• [WHAT NEEDS TO BE DONE] Rewrite the rows below, changing every "Viewport" to "Window" and leaving everything else as it is.

• [ROWS]
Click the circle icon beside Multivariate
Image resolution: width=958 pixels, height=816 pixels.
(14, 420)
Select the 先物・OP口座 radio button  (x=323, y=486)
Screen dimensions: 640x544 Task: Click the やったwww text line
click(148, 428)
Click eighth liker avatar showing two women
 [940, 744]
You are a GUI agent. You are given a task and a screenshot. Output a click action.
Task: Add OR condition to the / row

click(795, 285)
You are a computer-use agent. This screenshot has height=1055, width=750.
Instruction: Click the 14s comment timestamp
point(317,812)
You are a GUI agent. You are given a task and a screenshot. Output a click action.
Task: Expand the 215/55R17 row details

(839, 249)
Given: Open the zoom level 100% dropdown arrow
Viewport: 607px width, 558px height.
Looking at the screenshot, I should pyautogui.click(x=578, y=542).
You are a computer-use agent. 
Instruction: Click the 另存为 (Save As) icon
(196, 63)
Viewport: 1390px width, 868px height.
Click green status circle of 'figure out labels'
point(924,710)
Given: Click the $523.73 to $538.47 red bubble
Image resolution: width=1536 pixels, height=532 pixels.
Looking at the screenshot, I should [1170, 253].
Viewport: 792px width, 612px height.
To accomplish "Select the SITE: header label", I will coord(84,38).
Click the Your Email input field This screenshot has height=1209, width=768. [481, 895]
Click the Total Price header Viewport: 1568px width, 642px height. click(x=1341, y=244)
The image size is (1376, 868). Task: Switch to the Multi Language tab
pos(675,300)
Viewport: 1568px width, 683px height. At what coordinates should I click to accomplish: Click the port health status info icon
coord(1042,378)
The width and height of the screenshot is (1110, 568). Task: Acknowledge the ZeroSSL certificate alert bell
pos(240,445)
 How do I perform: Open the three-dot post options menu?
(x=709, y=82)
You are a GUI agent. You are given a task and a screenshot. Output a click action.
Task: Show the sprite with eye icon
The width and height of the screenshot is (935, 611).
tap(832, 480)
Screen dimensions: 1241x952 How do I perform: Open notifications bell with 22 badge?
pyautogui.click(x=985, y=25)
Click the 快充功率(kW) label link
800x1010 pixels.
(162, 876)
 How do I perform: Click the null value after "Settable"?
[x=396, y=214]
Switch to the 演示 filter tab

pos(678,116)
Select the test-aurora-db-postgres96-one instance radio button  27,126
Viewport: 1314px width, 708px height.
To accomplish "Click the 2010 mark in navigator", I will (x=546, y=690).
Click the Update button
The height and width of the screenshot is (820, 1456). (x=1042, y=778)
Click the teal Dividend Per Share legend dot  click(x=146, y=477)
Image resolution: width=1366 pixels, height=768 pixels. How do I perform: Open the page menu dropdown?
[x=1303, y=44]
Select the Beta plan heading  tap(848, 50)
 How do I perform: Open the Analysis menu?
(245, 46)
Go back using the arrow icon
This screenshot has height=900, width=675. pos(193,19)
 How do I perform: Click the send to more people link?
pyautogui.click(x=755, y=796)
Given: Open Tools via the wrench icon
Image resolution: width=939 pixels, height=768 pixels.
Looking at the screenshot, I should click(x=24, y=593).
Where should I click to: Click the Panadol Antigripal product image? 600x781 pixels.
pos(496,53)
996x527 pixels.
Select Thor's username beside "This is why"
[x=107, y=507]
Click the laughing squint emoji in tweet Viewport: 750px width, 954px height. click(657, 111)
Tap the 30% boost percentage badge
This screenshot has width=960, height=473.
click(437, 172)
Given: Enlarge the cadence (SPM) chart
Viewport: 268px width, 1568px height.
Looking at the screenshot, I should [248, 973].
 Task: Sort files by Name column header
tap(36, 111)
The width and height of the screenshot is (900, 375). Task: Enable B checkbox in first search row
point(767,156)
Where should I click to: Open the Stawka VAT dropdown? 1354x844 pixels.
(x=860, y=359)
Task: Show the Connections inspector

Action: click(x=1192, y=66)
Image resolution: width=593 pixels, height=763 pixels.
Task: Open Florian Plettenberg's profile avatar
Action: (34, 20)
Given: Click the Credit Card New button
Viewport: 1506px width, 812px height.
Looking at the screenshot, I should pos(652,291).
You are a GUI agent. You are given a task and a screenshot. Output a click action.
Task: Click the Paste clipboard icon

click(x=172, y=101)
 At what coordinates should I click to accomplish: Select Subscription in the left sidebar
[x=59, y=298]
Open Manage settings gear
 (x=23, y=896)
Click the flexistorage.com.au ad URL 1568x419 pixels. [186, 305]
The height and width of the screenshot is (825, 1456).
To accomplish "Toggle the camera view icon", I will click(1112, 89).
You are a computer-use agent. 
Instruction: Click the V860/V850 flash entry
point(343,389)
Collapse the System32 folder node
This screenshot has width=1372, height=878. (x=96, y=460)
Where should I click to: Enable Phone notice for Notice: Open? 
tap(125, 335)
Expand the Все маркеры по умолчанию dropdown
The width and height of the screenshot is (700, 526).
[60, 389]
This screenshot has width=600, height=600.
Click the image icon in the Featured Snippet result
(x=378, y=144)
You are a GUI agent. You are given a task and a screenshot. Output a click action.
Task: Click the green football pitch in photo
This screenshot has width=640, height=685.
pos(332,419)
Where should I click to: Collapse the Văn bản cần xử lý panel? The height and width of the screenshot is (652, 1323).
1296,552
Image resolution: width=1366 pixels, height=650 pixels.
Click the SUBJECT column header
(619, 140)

• [RESULT OF THE TASK]
Click the circle icon beside Multivariate
Image resolution: width=958 pixels, height=816 pixels.
(14, 420)
Select the 先物・OP口座 radio button  (x=323, y=486)
Screen dimensions: 640x544 Task: Click the やったwww text line
click(148, 428)
Click eighth liker avatar showing two women
 [940, 744]
You are a GUI agent. You are given a task and a screenshot. Output a click action.
Task: Add OR condition to the / row

click(795, 285)
You are a computer-use agent. This screenshot has height=1055, width=750.
Instruction: Click the 14s comment timestamp
point(317,812)
You are a GUI agent. You are given a task and a screenshot. Output a click action.
Task: Expand the 215/55R17 row details

(839, 249)
Given: Open the zoom level 100% dropdown arrow
Window: 607px width, 558px height.
Looking at the screenshot, I should pyautogui.click(x=578, y=542).
You are a computer-use agent. 
Instruction: Click the 另存为 (Save As) icon
(196, 63)
Window: 1390px width, 868px height.
Click green status circle of 'figure out labels'
point(924,710)
Given: Click the $523.73 to $538.47 red bubble
Image resolution: width=1536 pixels, height=532 pixels.
Looking at the screenshot, I should [1170, 253].
Window: 792px width, 612px height.
To accomplish "Select the SITE: header label", I will coord(84,38).
Click the Your Email input field This screenshot has height=1209, width=768. [481, 895]
Click the Total Price header Window: 1568px width, 642px height. click(x=1341, y=244)
The image size is (1376, 868). Task: Switch to the Multi Language tab
pos(675,300)
Window: 1568px width, 683px height. At what coordinates should I click to accomplish: Click the port health status info icon
coord(1042,378)
The width and height of the screenshot is (1110, 568). Task: Acknowledge the ZeroSSL certificate alert bell
pos(240,445)
 How do I perform: Open the three-dot post options menu?
(x=709, y=82)
You are a GUI agent. You are given a task and a screenshot. Output a click action.
Task: Show the sprite with eye icon
The width and height of the screenshot is (935, 611).
tap(832, 480)
Screen dimensions: 1241x952 How do I perform: Open notifications bell with 22 badge?
pyautogui.click(x=985, y=25)
Click the 快充功率(kW) label link
800x1010 pixels.
(162, 876)
 How do I perform: Click the null value after "Settable"?
[x=396, y=214]
Switch to the 演示 filter tab

pos(678,116)
Select the test-aurora-db-postgres96-one instance radio button  27,126
Window: 1314px width, 708px height.
To accomplish "Click the 2010 mark in navigator", I will (x=546, y=690).
Click the Update button
The height and width of the screenshot is (820, 1456). (x=1042, y=778)
Click the teal Dividend Per Share legend dot  click(x=146, y=477)
Image resolution: width=1366 pixels, height=768 pixels. How do I perform: Open the page menu dropdown?
[x=1303, y=44]
Select the Beta plan heading  tap(848, 50)
 How do I perform: Open the Analysis menu?
(245, 46)
Go back using the arrow icon
This screenshot has height=900, width=675. pos(193,19)
 How do I perform: Click the send to more people link?
pyautogui.click(x=755, y=796)
Given: Open Tools via the wrench icon
Image resolution: width=939 pixels, height=768 pixels.
Looking at the screenshot, I should click(x=24, y=593).
Where should I click to: Click the Panadol Antigripal product image? 600x781 pixels.
pos(496,53)
996x527 pixels.
Select Thor's username beside "This is why"
[x=107, y=507]
Click the laughing squint emoji in tweet Window: 750px width, 954px height. click(657, 111)
Tap the 30% boost percentage badge
This screenshot has width=960, height=473.
click(437, 172)
Given: Enlarge the cadence (SPM) chart
Window: 268px width, 1568px height.
Looking at the screenshot, I should [248, 973].
 Task: Sort files by Name column header
tap(36, 111)
The width and height of the screenshot is (900, 375). Task: Enable B checkbox in first search row
point(767,156)
Where should I click to: Open the Stawka VAT dropdown? 1354x844 pixels.
(x=860, y=359)
Task: Show the Connections inspector

Action: click(x=1192, y=66)
Image resolution: width=593 pixels, height=763 pixels.
Task: Open Florian Plettenberg's profile avatar
Action: (34, 20)
Given: Click the Credit Card New button
Window: 1506px width, 812px height.
Looking at the screenshot, I should pos(652,291).
You are a GUI agent. You are given a task and a screenshot. Output a click action.
Task: Click the Paste clipboard icon

click(x=172, y=101)
 At what coordinates should I click to accomplish: Select Subscription in the left sidebar
[x=59, y=298]
Open Manage settings gear
 (x=23, y=896)
Click the flexistorage.com.au ad URL 1568x419 pixels. [186, 305]
The height and width of the screenshot is (825, 1456).
To accomplish "Toggle the camera view icon", I will click(1112, 89).
You are a computer-use agent. 
Instruction: Click the V860/V850 flash entry
point(343,389)
Collapse the System32 folder node
This screenshot has width=1372, height=878. (x=96, y=460)
Where should I click to: Enable Phone notice for Notice: Open? 
tap(125, 335)
Expand the Все маркеры по умолчанию dropdown
The width and height of the screenshot is (700, 526).
[60, 389]
This screenshot has width=600, height=600.
Click the image icon in the Featured Snippet result
(x=378, y=144)
You are a GUI agent. You are given a task and a screenshot. Output a click action.
Task: Click the green football pitch in photo
This screenshot has width=640, height=685.
pos(332,419)
Where should I click to: Collapse the Văn bản cần xử lý panel? The height and width of the screenshot is (652, 1323).
1296,552
Image resolution: width=1366 pixels, height=650 pixels.
Click the SUBJECT column header
(619, 140)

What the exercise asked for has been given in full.